依子30歳生活水準を切り詰めながら派遣社員として働く、趣味は妄想。渚、大学生、バイトにいそしみボンボンの彼氏とつきあう。二人はいとこ。渚が実家に帰省すると家族も実家も忽然と消え去っていた、頼れるのは依子だけ、二人は渚の家族の行方を追う、というストーリー。NHK特集で無縁社会が大きな話題として取り上げられたのが2010年、格差社会の人間関係版としてとらえ直すなら、依子も渚も持たざる層に位置します。地元で暮らしているはずの家族が忽然と失踪してしまうという状況が、絶対にないとはいえない特異な状況だけに、このめったにない状況を徹底的にリアリズムで突き詰めれば、大きな社会状況とも対応しながら面白そうな話に進んだんだろうけれど、ディティールのこじつけ臭さが作為的すぎるのと、結末のつけ方が唐突過ぎるのとで、なんだかもったいない作品となりました。

こじつけ臭さということでいえば、なぜ渚は警察に捜索願を出さないのか。いちおう

自分でも信じきれてないくらいなんだから、お巡りさんに説明しろって言われても、信じさせられる自信がないよ。証拠が何もないんだし(p.119)

と、渚の台詞で理由づけされているけれどもこれはいかにも弱すぎないでしょうか。納得できないといった口で、なぜ依子に頼るのでしょうか?。市役所や郵便局の転居届はどうなっているか、登記簿確認するとか、あったはずの家を解体した業者をあたるとかいくらでもできることはあったはず。高校や中学のアルバム見ても何も出てくるわけがないです。依子と渚の二人だけの状況をつくる結論ありきの展開のため、かなりこじつけ臭さ、無理矢理感がでているのだろうと思わざるをえません。

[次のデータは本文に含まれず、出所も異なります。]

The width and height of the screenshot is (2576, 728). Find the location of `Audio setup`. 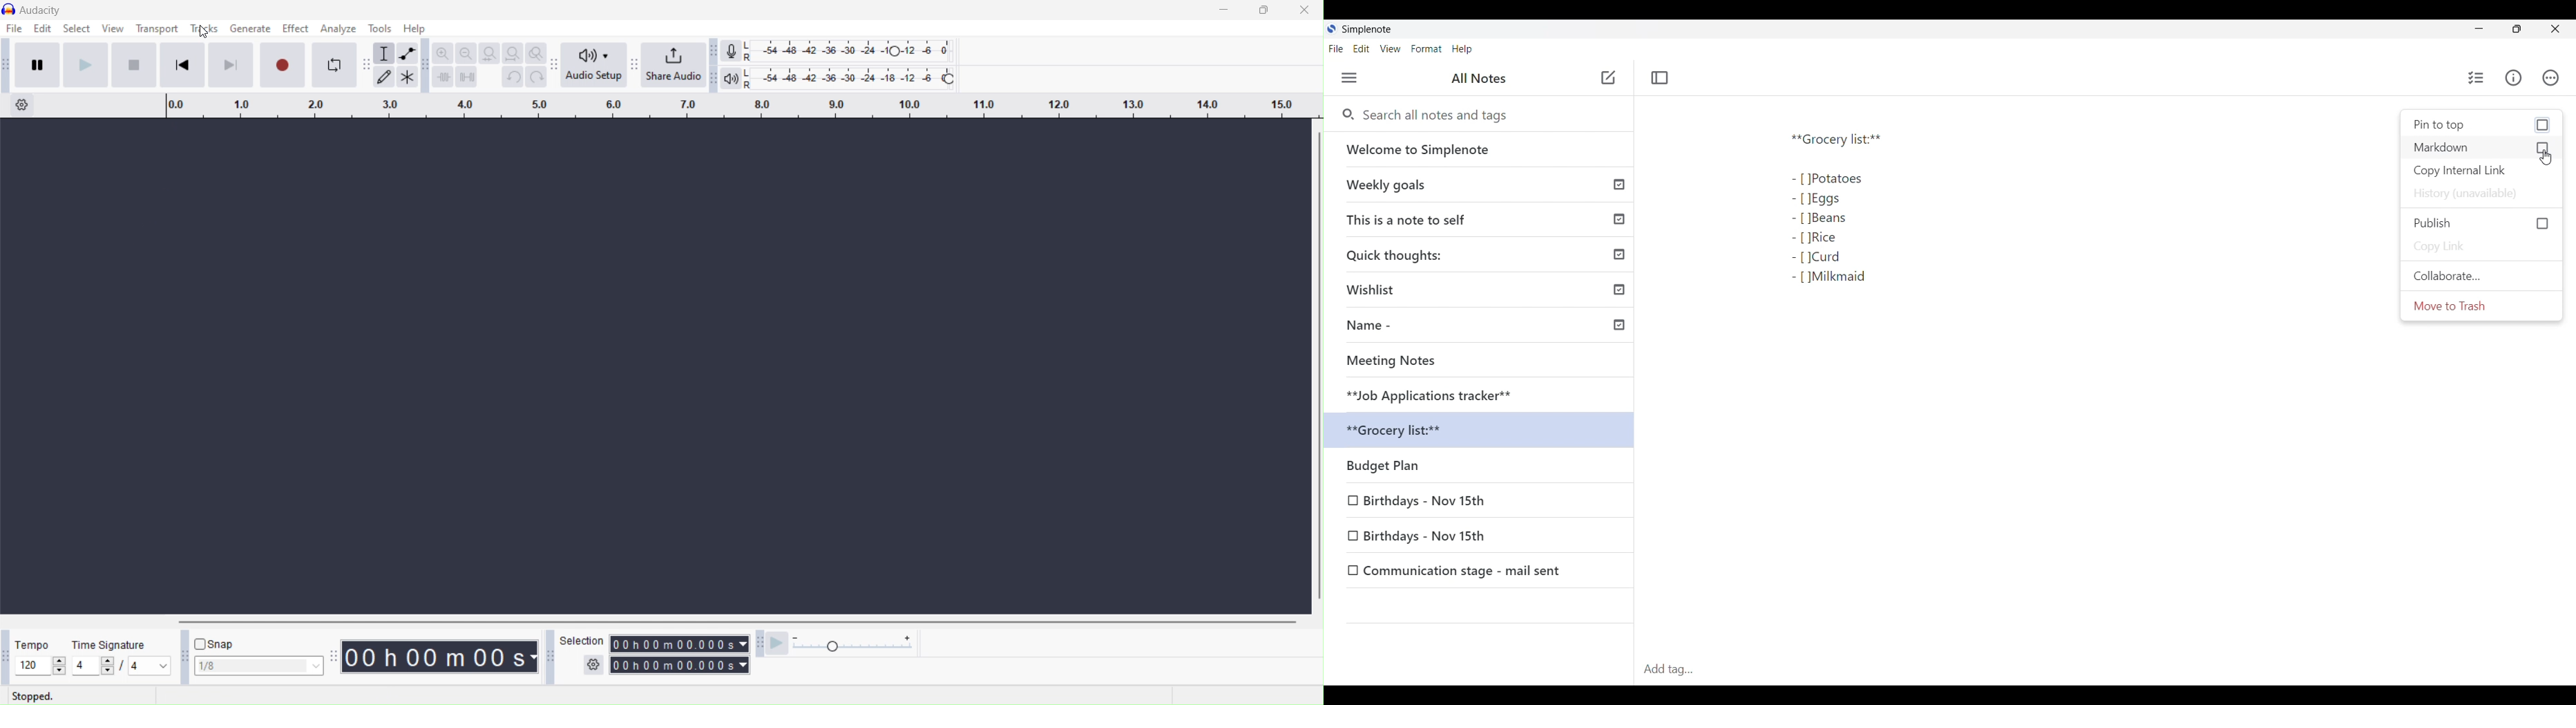

Audio setup is located at coordinates (595, 66).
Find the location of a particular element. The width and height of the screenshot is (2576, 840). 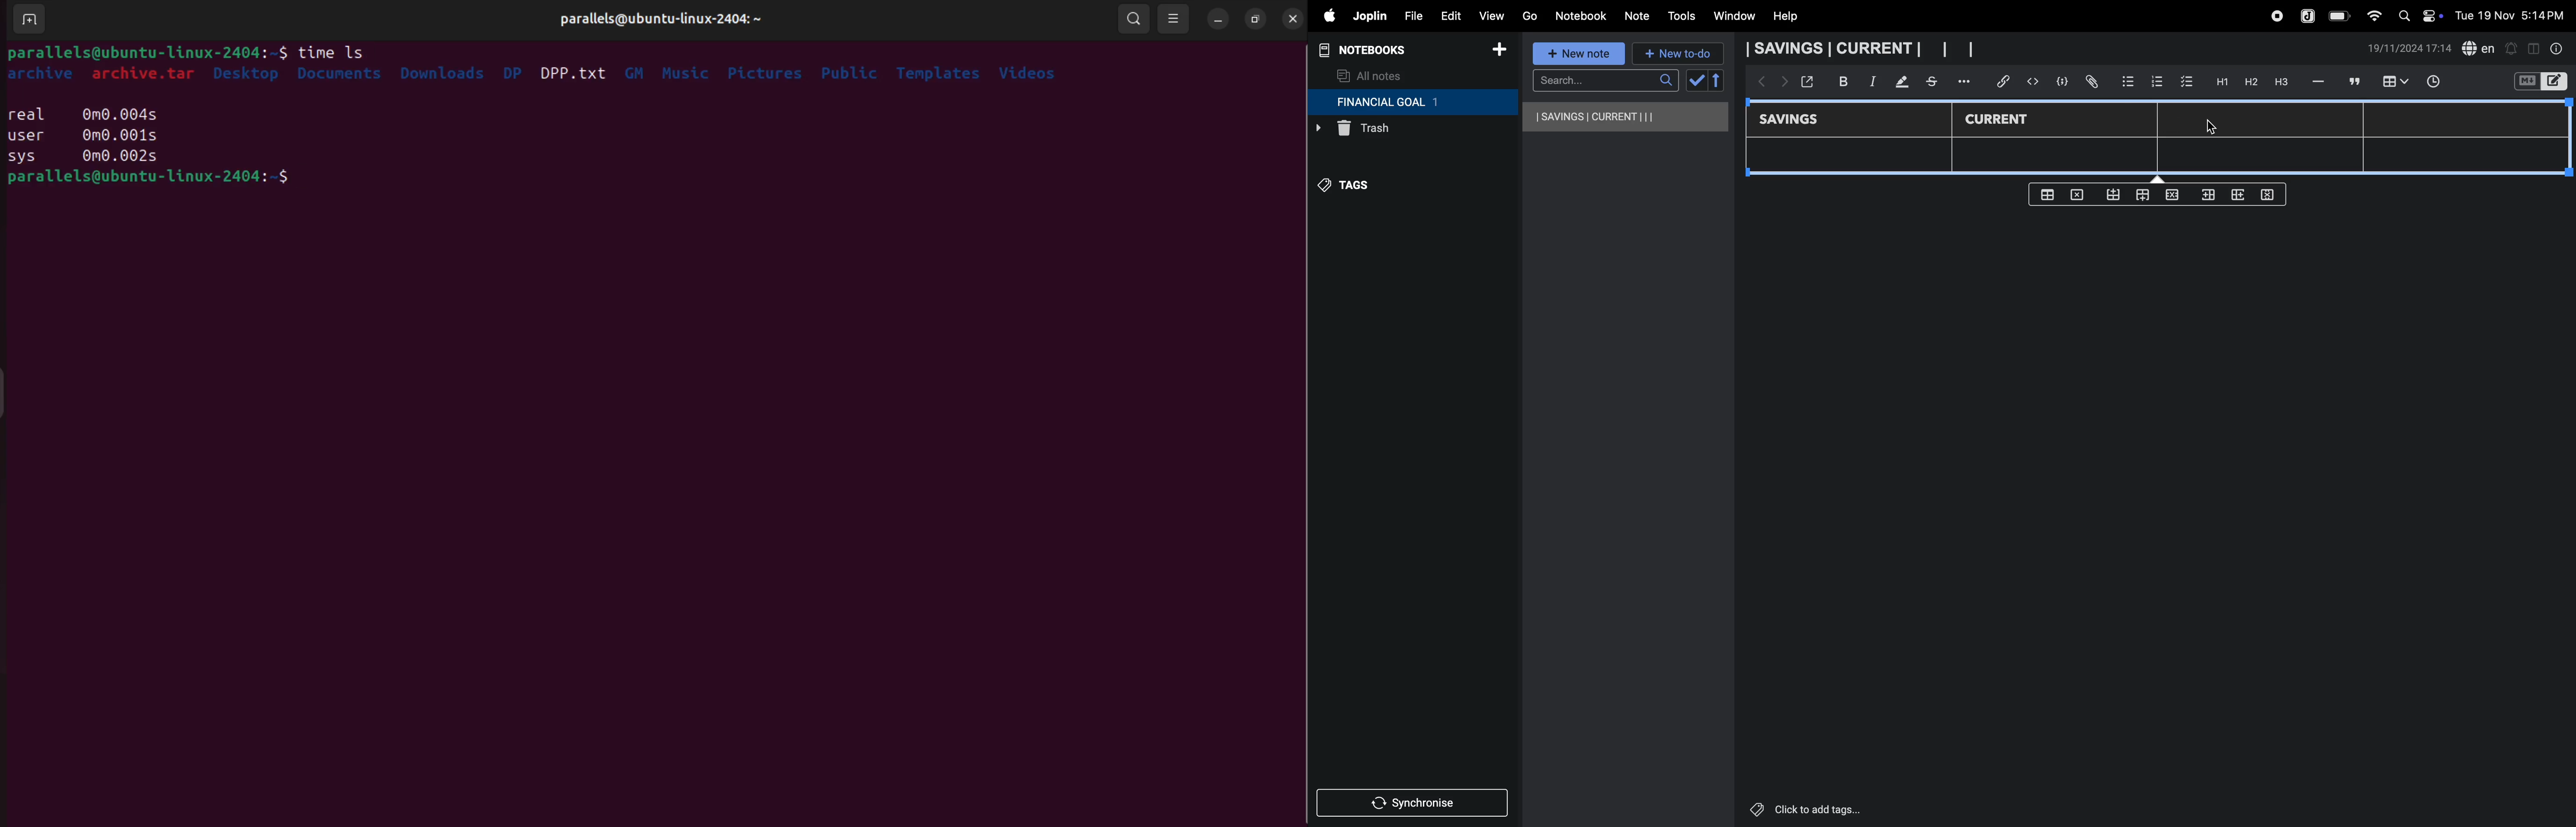

reverse sort order is located at coordinates (1717, 80).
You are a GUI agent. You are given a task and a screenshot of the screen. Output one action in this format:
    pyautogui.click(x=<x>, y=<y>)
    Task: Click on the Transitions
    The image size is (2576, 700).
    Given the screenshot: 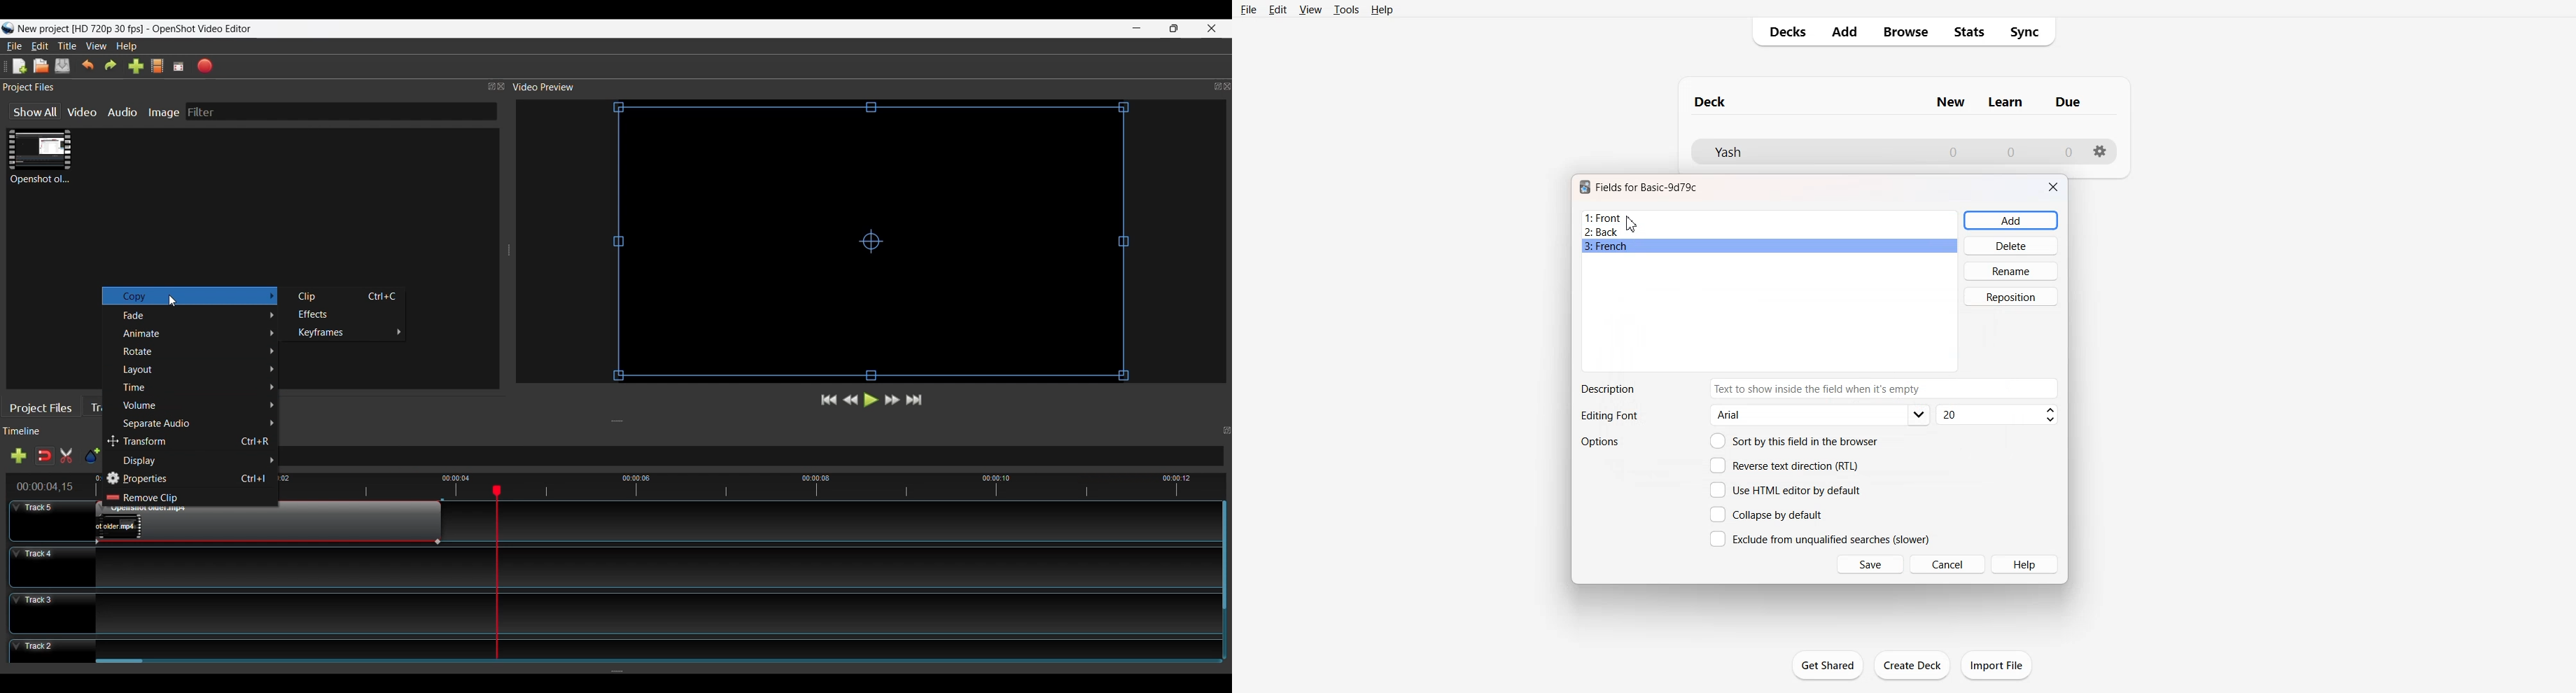 What is the action you would take?
    pyautogui.click(x=101, y=406)
    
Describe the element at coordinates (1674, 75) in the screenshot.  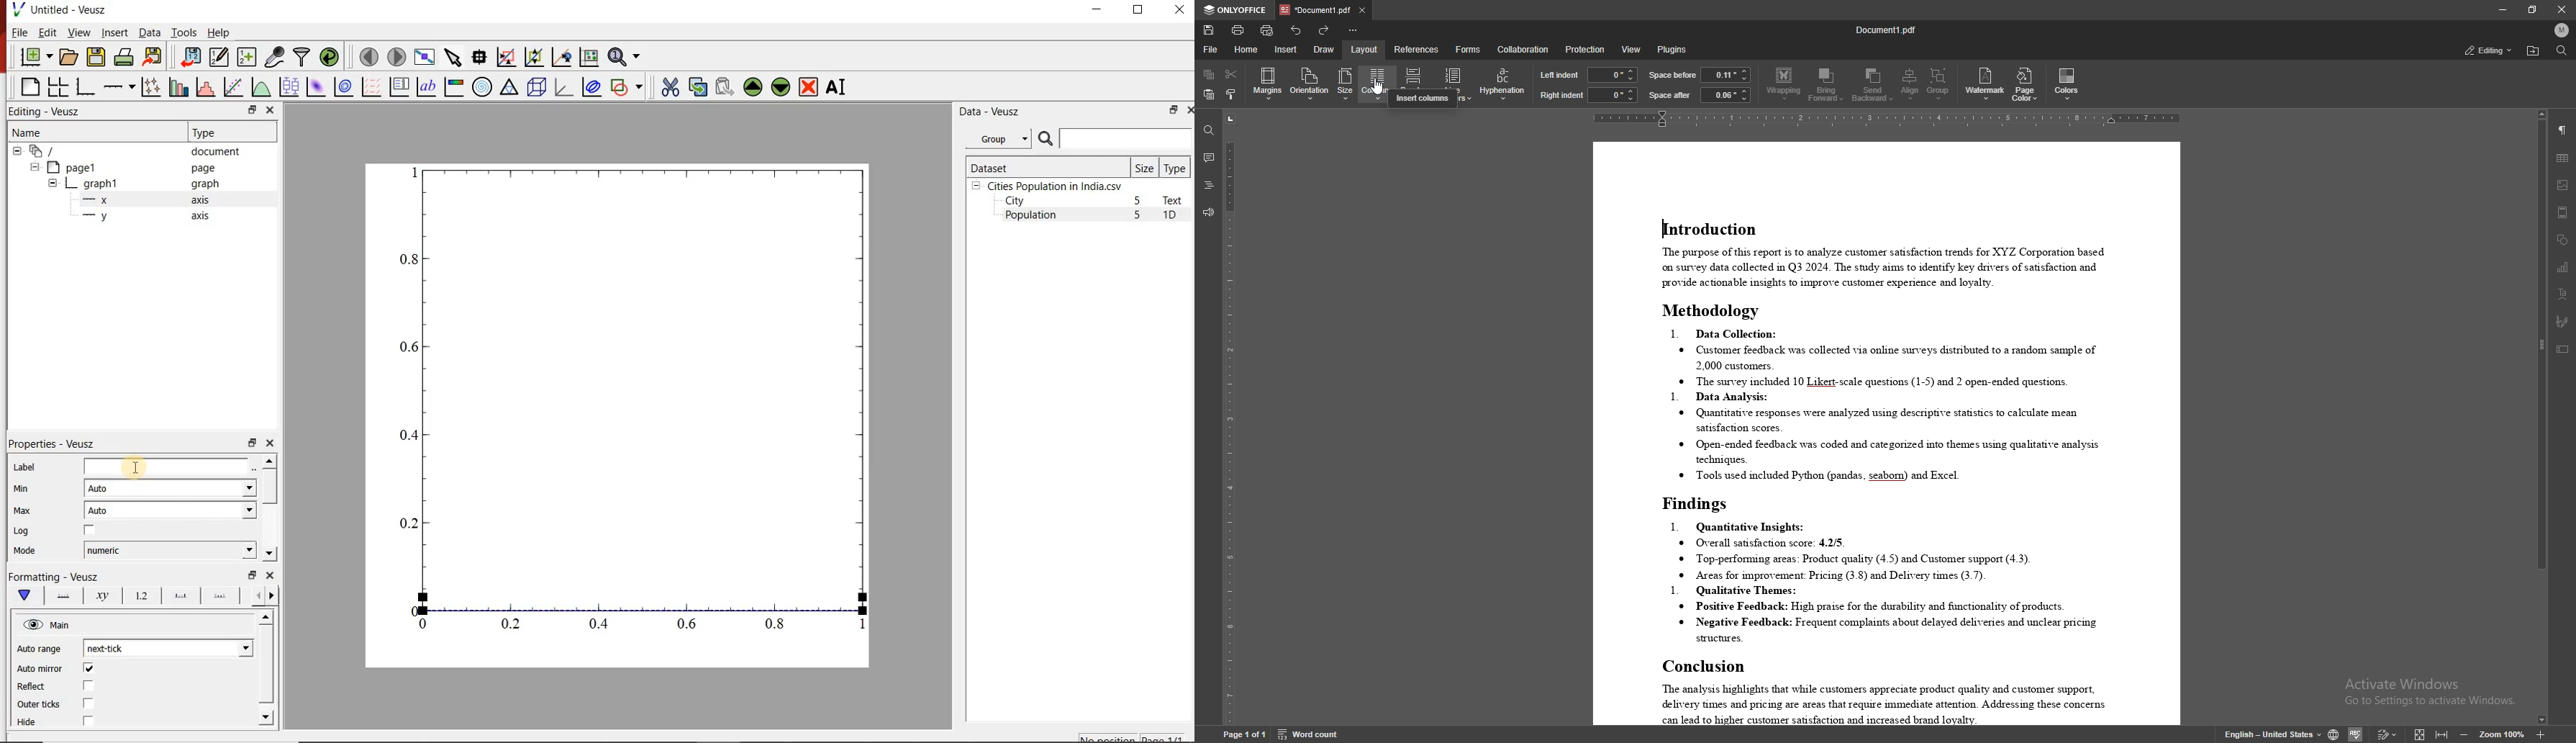
I see `space before` at that location.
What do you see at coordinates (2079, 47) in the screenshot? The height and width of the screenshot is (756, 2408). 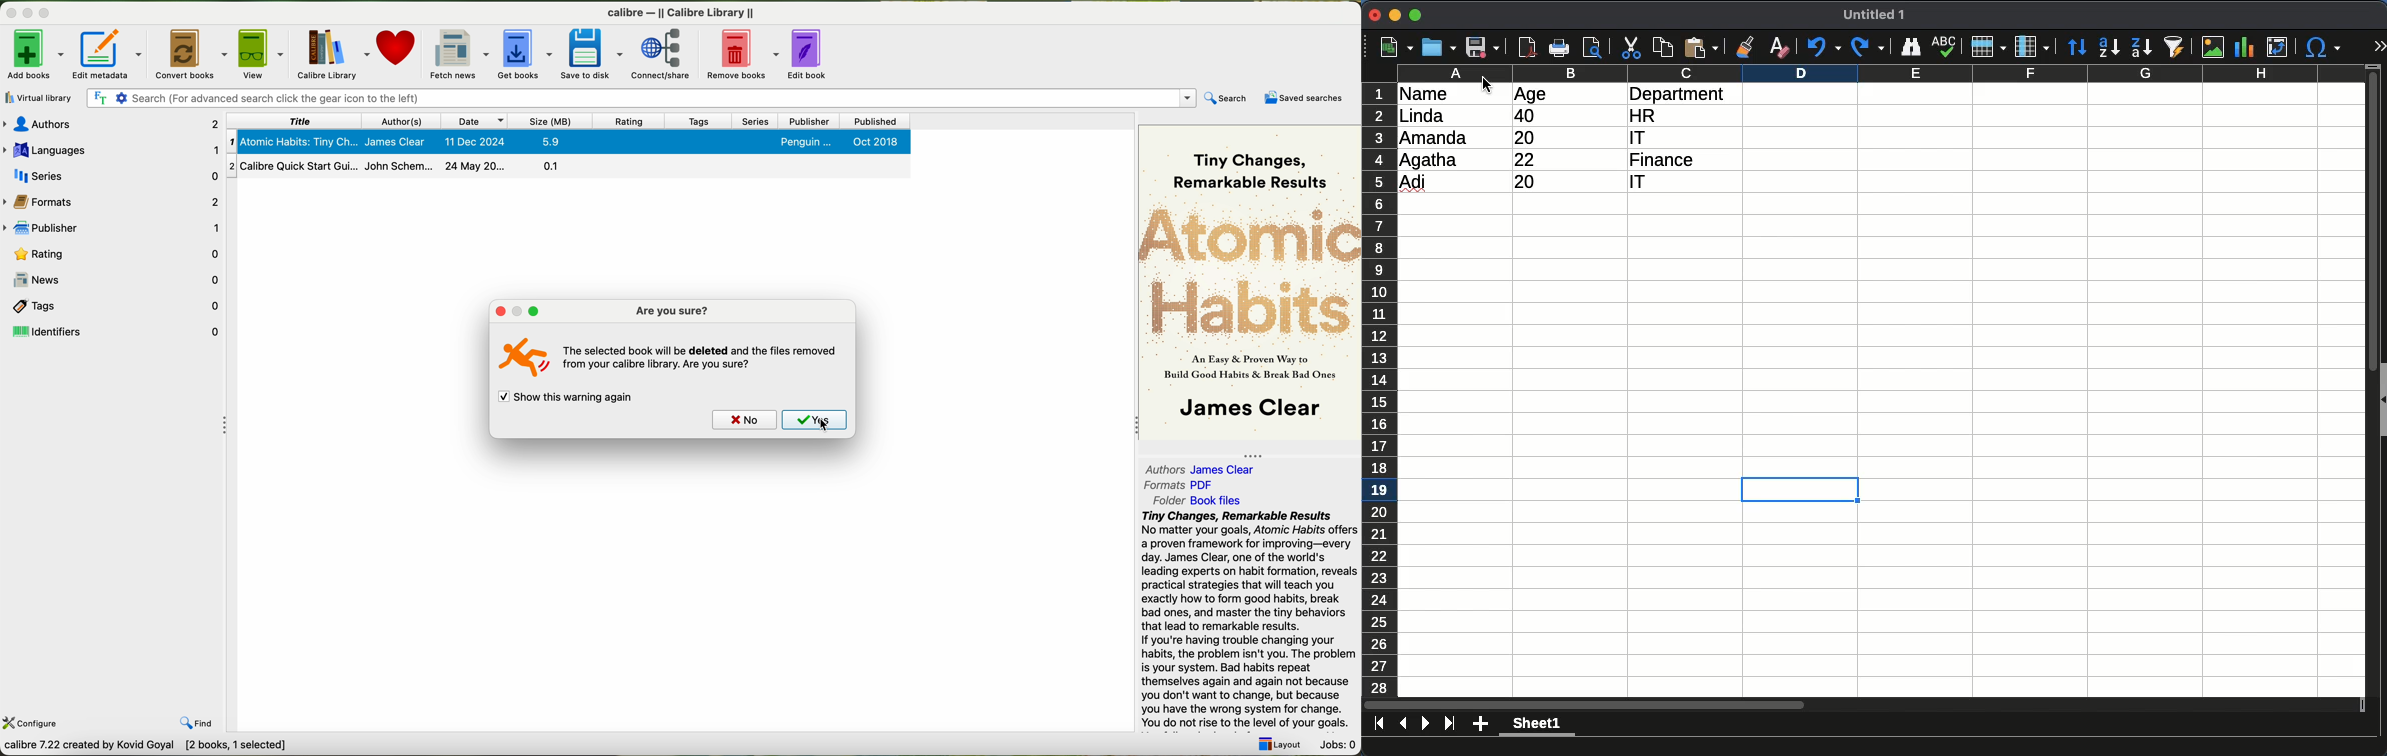 I see `sort` at bounding box center [2079, 47].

ラストの急展開も説得力がありません。渚の件は「絶対ないとはいえない」くらいの状況だったのにたいし、ラストの依子の身におこったことはおよそ考えられないこと。もちろん、小説はリアリズムだけを扱うわけではないので、非リアリズムや幻想小説でも、言語的なアクロバシーを探求するものでもかまわないといえばかまわないのだけれど、こう急展開してしまっては作品内でのロジックを無視して読者を置き去りにするだけじゃないでしょうか。無縁社会を描くといったような社会的テーマとか、自分が何者であるかは自分を知っている者との関係でしか証明されないといった哲学的テーマにもっていくのなら、例えば時間を一気に数年だか数十年だか進めて依子がとうとうホームレスになってしまったような状況を描けばいちおうリアリズムの側にとどまれたし、それなりに説得力もあったろうにと思います。